Retype, word for word, only the lines from the one containing "This screenshot has height=256, width=449." through the last line of the listing below. Pictures do not belong in the result.

◆ **Working data**:
--

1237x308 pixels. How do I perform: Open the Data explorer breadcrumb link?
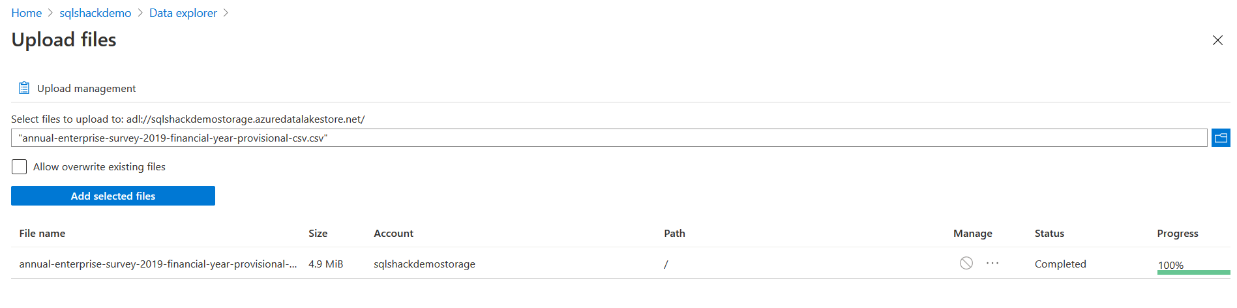coord(183,13)
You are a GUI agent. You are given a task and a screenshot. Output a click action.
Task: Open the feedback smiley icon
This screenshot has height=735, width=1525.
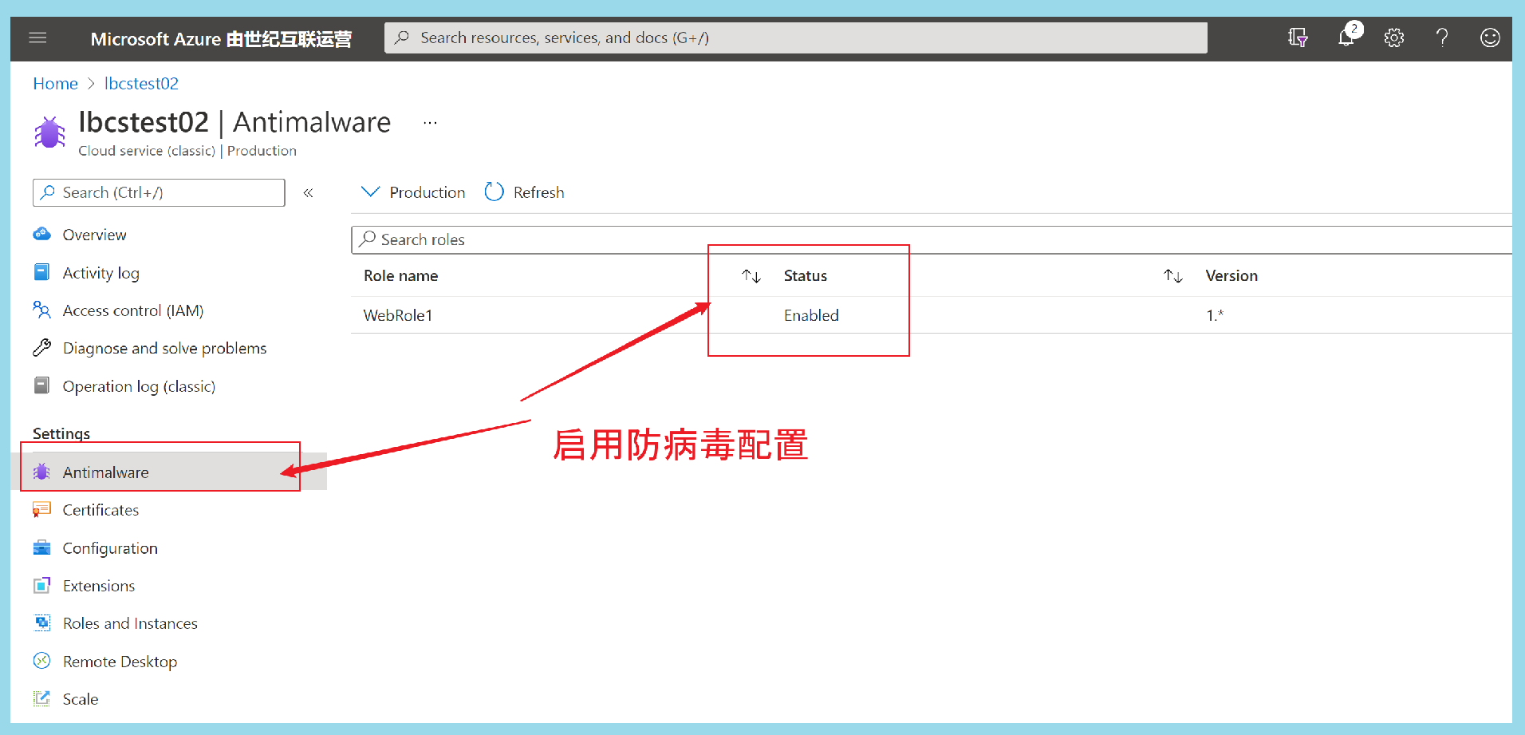(x=1489, y=38)
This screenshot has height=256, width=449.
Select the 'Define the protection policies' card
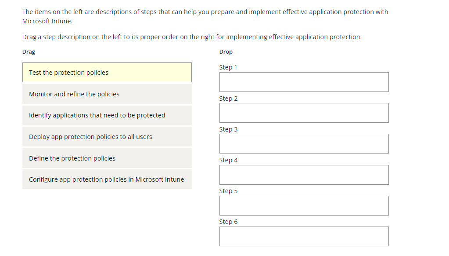pos(107,158)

--

◆ **Task solution**:
This screenshot has height=256, width=449.
Select the 'Define the protection policies' card
pos(107,158)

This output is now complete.